I got my timing just right when I bought FTSE 100 flier Rolls-Royce (LSE: RR) shares on 1 November last year. They’re up 125% since then and I can’t help smiling every time I check them out.

Yet my pleasure is tinged with pain. I thought it was a risky buy and only invested a tiny sum. Over one year, the shares are up 70%.

I’ve been wondering whether to expand my stake, but after the stock jumped more than 20% following Wednesday’s bumper first-half results, I decided the moment had passed. I risked wiping out all of my modest gains if my bigger bet backfired.

I can’t be alone in wondering whether it’s too late to buy into the Rolls-Royce recovery. Typically, the biggest gains are usually made early doors. New CEO Tufan Erginbilgic’s multi-year transformation programme has got off to a brilliant start as profits and cash generation soar. However, today’s upbeat expectations look priced into its sky-high valuation of 78.28 times earnings.

I’m no high roller, sadly

Now I’m wondering whether it’s finally time to buy equipment rental firm Ashtead Group (LSE: AHT) instead. This is the very best performing FTSE 100 stock over the last five years, growing 141.35% over that time.

This isn’t a one off. It’s the best performer over the last 20 years too, during which times it delivered a staggering total return of 41,408%. That turned £5k into a scarcely believable £2.28m. Over the last year, it’s up a solid 34.56%.

Ashtead generates 80% of its revenues from US subsidiary Sunbelt Rentals where growth has been driven by the Biden administration’s $1trn US infrastructure splurge. This has caused supply shortages in base equipment such as diggers, cranes and drills, so businesses have been renting them from Ashtead instead.

The share price just keeps growing yet trades at a less-than-demanding 18.18 times earnings. The worry is that the US will fall into recession, hitting demand just after Ashtead invests in a load of new kit. I can’t keep putting off this purchase though. It’s a lot cheaper than Rolls-Royce, and doesn’t come with any of the recent baggage.

I’ve got an eye on this one, too

FTSE 100-listed investment company 3i Group (LSE: iii) is another growth stock I meant to buy yonks ago but decided was too expensive. Like Ashtead, it’s kept growing and growing.

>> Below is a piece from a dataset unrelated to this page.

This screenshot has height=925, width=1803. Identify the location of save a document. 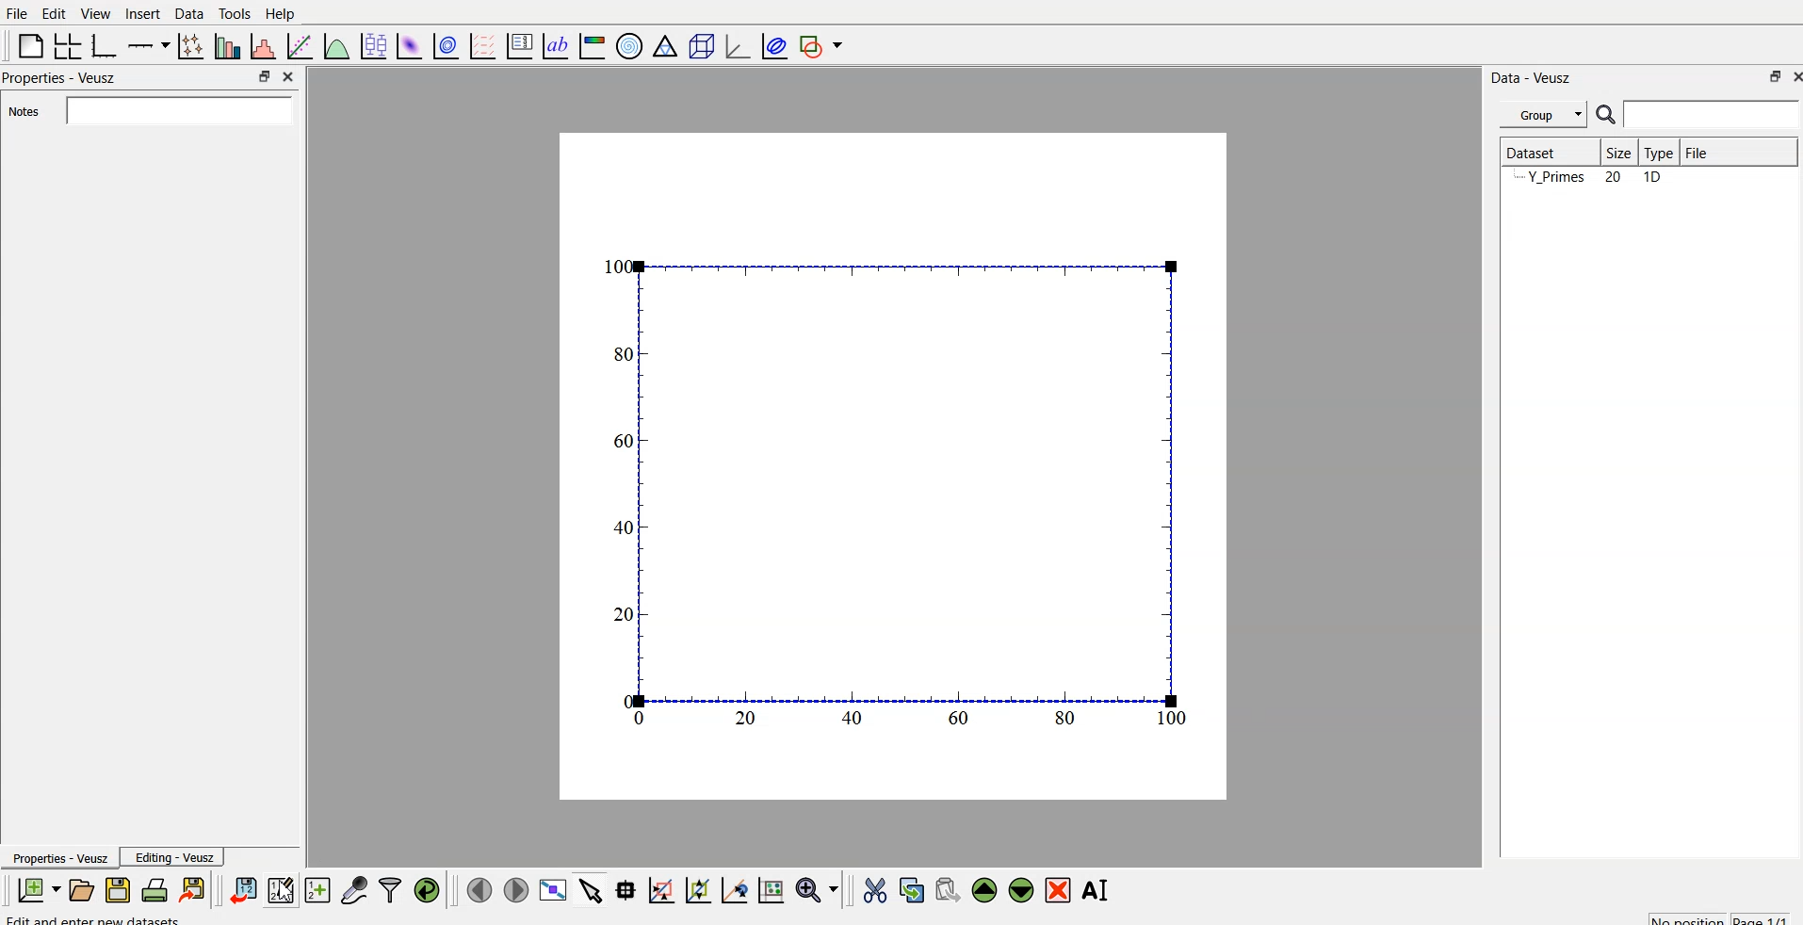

In fact, 3i is the second best performer on the FTSE 100 over five years, up 107.48%. Over 12 months, it’s up another 60.07%. This is another growth stock that keeps giving.

3i gives shareholders quoted access to private equity and infrastructure and while that sounds risky, two things offer me comfort. First, its consistent performance. Second, it’s built up a wealth of experience having been operating since 1945.

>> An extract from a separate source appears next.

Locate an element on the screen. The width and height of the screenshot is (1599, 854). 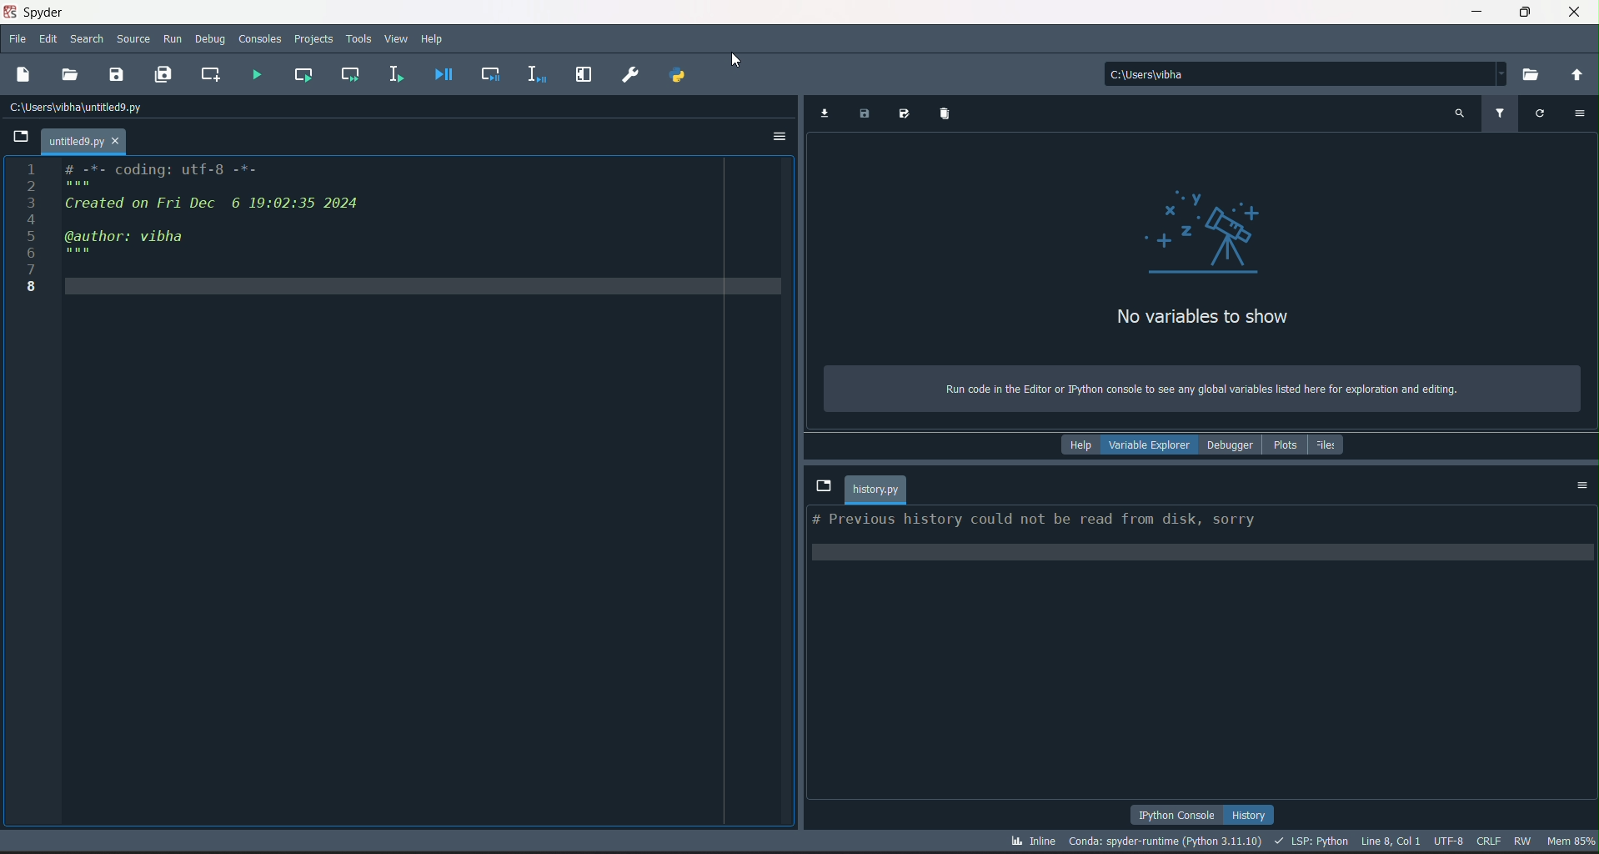
consoles is located at coordinates (259, 40).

These should be tough times for private equity, as interest rates rise and inflation discounts the value of future earnings. Yet 3i keeps powering on. Only one thing worries me. It’s expensive, trading at a premium of 9.21% to the underlying value of its assets.

I could wait for it to become cheaper, but I said that five years ago and have been kicking myself ever since. I’ll call it reassuringly expensive and buy in August. Then I’ll take another look at those Rolls-Royce shares.